Dataset records START
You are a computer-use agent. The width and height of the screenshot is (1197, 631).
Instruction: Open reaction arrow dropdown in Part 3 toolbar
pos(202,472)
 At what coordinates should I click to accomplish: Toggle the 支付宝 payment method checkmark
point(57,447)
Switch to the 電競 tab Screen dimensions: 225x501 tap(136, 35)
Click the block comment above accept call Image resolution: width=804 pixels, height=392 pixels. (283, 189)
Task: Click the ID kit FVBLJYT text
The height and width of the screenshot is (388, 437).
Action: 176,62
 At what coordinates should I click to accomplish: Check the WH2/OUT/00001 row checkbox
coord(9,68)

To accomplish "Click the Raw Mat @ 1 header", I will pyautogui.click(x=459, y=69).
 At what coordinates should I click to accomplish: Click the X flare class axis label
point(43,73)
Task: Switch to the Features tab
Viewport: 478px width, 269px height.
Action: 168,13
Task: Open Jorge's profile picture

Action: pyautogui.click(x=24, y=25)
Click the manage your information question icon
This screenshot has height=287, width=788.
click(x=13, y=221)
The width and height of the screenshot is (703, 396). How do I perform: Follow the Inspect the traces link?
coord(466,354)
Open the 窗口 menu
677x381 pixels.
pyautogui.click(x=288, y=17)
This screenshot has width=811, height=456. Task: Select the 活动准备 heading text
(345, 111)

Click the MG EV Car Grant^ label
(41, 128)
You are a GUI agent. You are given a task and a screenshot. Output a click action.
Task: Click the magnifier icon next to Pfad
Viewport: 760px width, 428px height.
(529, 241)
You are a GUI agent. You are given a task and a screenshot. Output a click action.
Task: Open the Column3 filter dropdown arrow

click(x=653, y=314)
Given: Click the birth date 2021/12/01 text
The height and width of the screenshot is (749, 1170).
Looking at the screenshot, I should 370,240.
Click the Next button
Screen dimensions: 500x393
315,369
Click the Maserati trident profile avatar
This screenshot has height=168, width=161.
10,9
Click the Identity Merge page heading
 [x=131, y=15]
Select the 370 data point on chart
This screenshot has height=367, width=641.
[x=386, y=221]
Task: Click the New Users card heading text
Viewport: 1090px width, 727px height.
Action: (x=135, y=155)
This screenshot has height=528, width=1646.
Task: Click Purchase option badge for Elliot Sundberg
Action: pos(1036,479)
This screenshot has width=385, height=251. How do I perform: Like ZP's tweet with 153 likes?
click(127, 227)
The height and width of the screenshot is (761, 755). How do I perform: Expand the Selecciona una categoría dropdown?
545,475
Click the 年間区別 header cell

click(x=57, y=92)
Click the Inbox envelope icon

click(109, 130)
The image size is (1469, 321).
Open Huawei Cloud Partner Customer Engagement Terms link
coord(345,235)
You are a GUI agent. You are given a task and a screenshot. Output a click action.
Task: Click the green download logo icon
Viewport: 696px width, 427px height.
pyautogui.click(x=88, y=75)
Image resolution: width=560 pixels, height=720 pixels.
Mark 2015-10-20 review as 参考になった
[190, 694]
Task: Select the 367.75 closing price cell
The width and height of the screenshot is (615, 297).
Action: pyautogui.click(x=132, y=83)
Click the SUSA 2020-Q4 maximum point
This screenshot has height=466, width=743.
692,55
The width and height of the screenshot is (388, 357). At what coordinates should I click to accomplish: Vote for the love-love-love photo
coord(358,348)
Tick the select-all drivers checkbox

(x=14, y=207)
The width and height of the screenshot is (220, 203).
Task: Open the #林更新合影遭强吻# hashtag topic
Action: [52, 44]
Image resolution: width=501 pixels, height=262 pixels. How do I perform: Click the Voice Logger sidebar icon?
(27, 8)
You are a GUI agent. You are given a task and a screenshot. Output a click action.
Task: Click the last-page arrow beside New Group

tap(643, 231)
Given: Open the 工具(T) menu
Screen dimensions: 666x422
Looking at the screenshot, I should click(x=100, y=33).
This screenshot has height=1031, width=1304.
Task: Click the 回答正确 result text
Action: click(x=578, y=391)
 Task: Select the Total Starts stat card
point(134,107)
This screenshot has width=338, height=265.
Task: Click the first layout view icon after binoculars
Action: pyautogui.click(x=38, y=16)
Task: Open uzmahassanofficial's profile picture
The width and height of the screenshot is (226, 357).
Dataset records END
_Assigned task_.
Compute the number of lines in the entries above that hold the word "Switch"; the answer must contain nothing else.

_Result of the exercise_.
2